We just had the live with that. We didn’t seem to be able to do anything to convince the restore to go faster and if we stopped after 12 hours and re-started then we were just going to get a longer outage. I guess we also wondered if once we got to the less populated ‘incremental’ backups it might speed up. It didn’t

So, some time on the Wednesday we finally gave the system back to the high priority users. They weren’t entirely happy at having lost access to their data for so long. We managed to convince them that it wasn’t our fault and that mysterious and unexpected software fault had caused the problem.

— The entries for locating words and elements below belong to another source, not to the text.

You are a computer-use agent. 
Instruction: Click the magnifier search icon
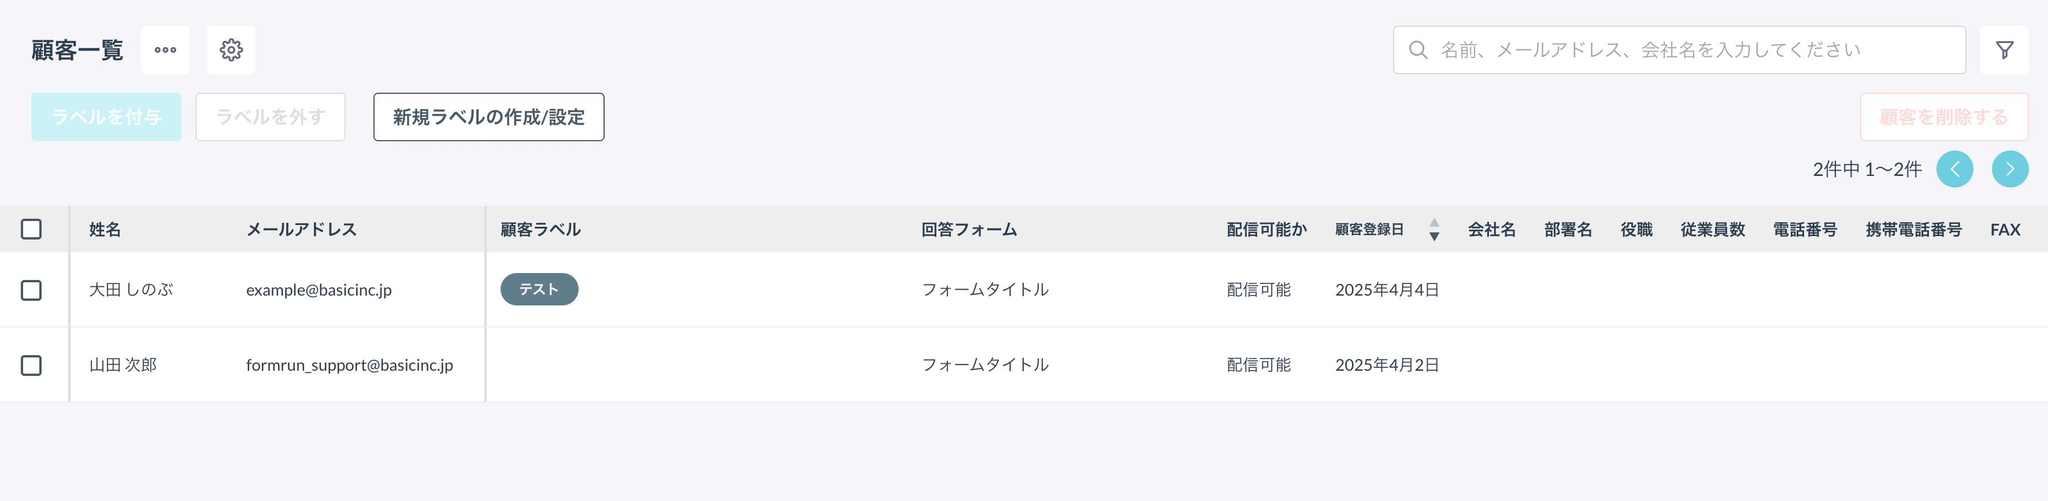tap(1417, 50)
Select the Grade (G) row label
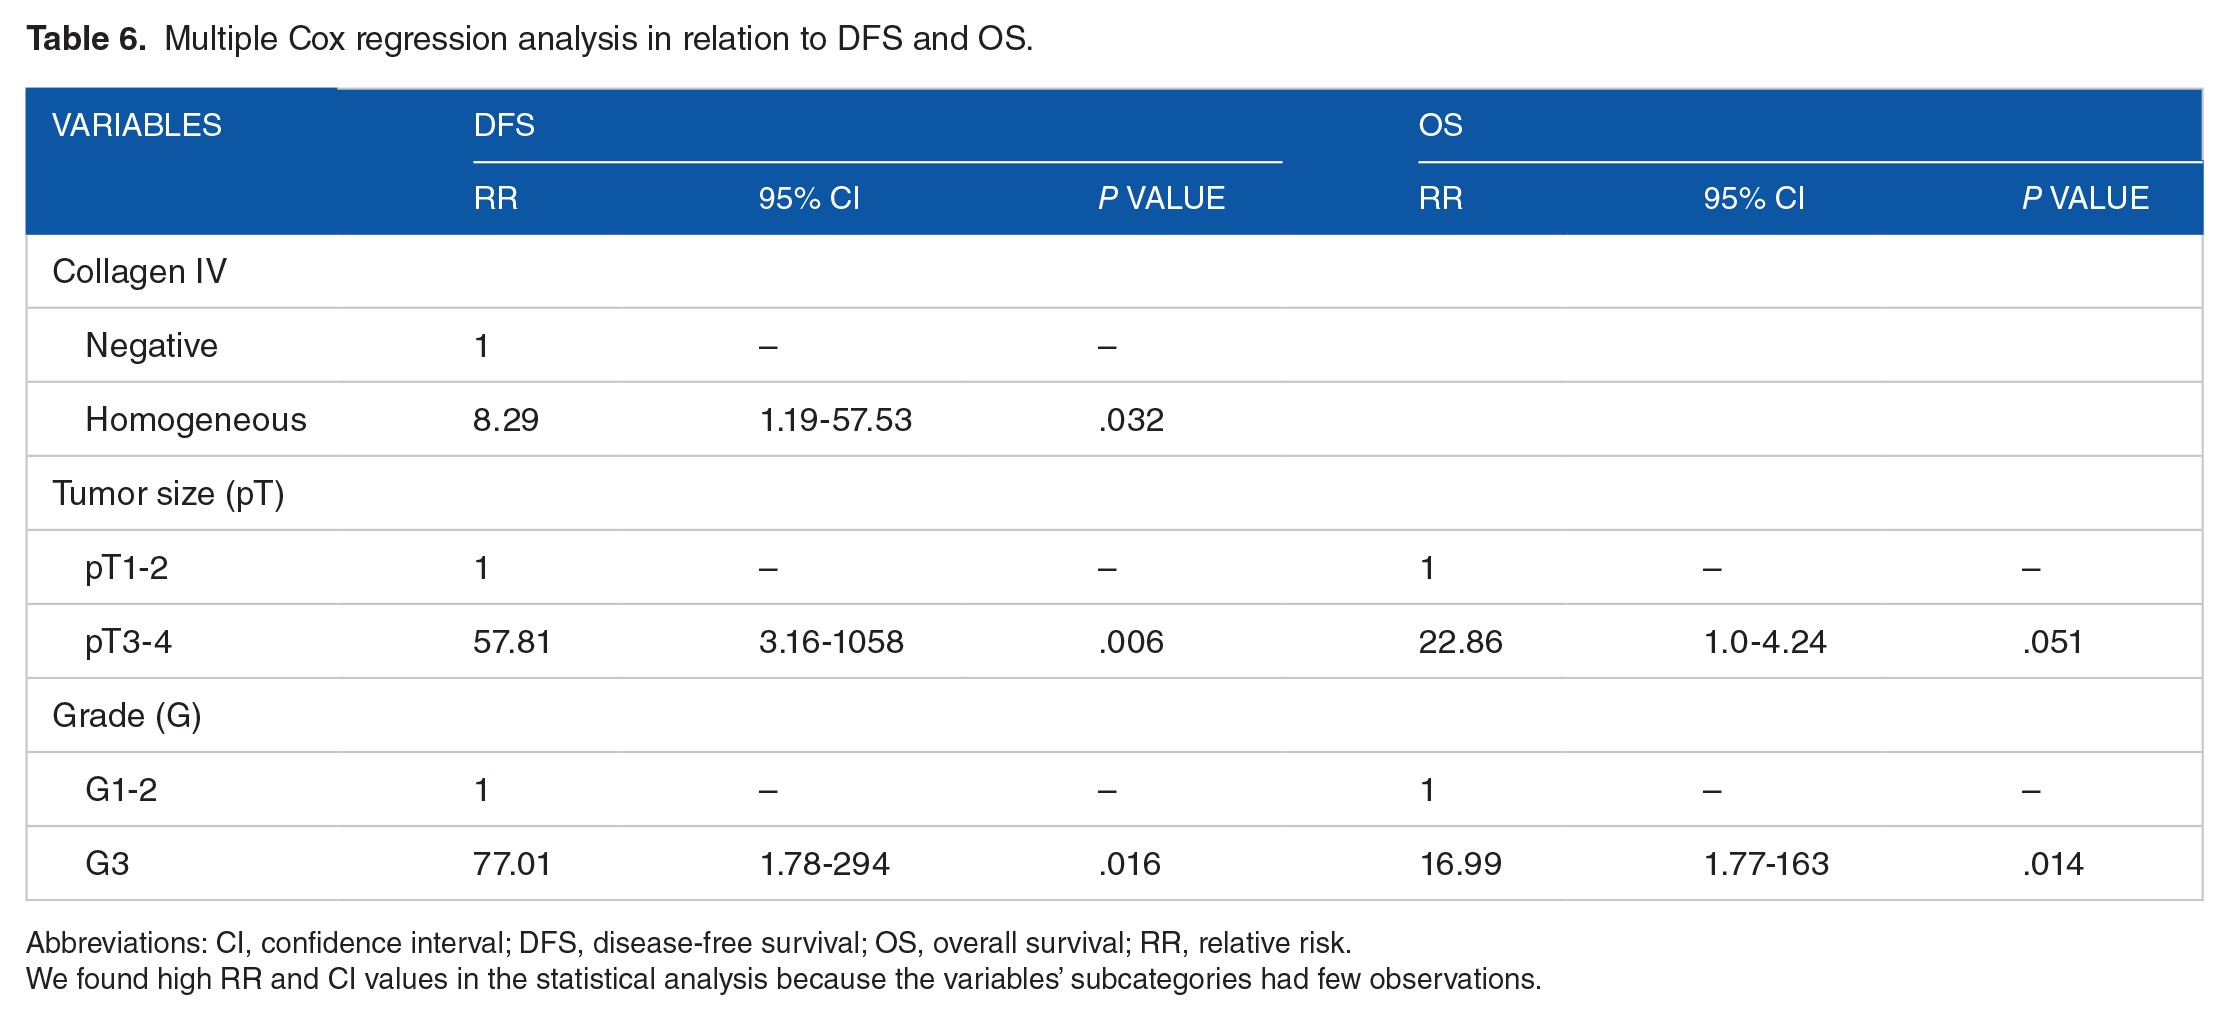 coord(127,715)
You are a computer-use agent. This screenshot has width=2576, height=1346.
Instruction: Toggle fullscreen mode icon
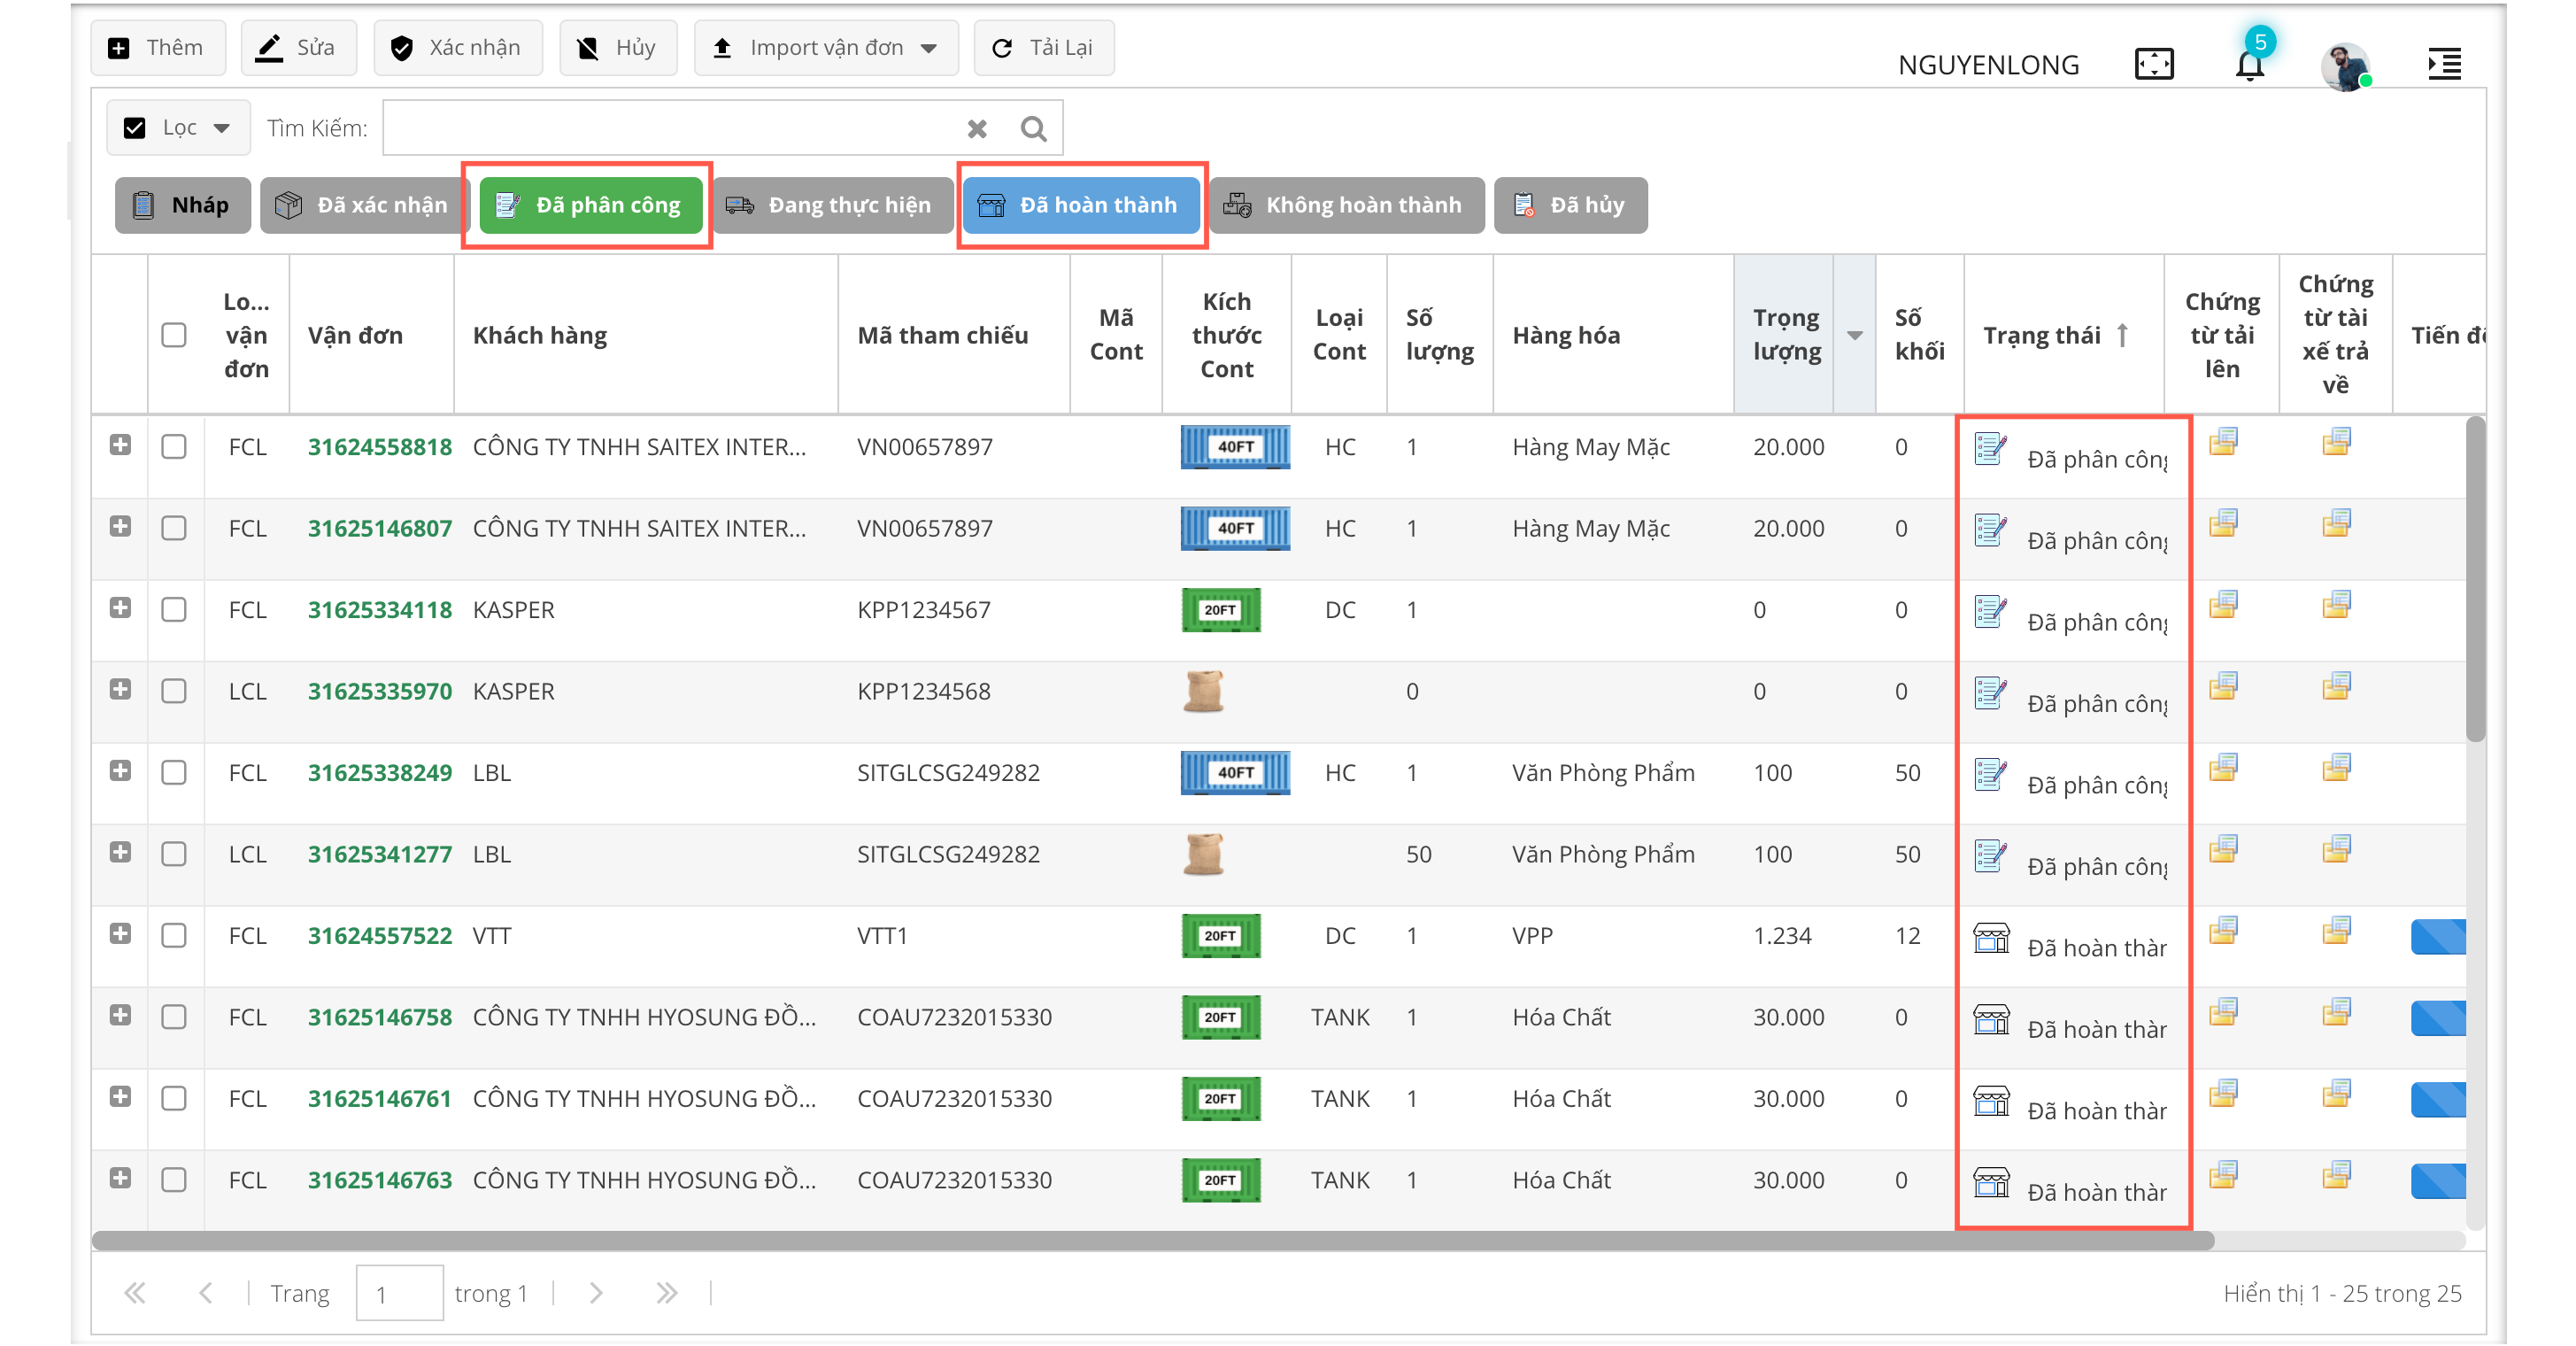[2153, 65]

We did eventually find out why it didn’t work as planned. The RAID controller boards in each server had NVRAM which stored a ‘map’ of the array, i.e. which disks were in which slot and what part of the array each disk contained. There is a utility that you’re supposed to run to dump the NVRAM to a floppy disk. When you put the disks into a new server you need to load the floppy disk export data back into the NVRAM on that server’s RAID card so that it would recognise how to use the disks. Unfortunately the third-party disk storage experts omitted to tell us that little detail so we were doomed from the start. Having said that, whilst there was an outage we didn’t lose any data…what they got back on Wednesday was exactly what they had when they went home on Friday.

Only two of us ever knew the real reason why it went wrong and my colleague took the secret with him to the grave. I’ve now told you, but I think the majority of people affected by the outage will be retired now and not worrying about an incident that took place about 30 years ago.

ktrue · 19 April 2024 18:12

WOW! That’s quite a saga. Thanks for sharing the experience.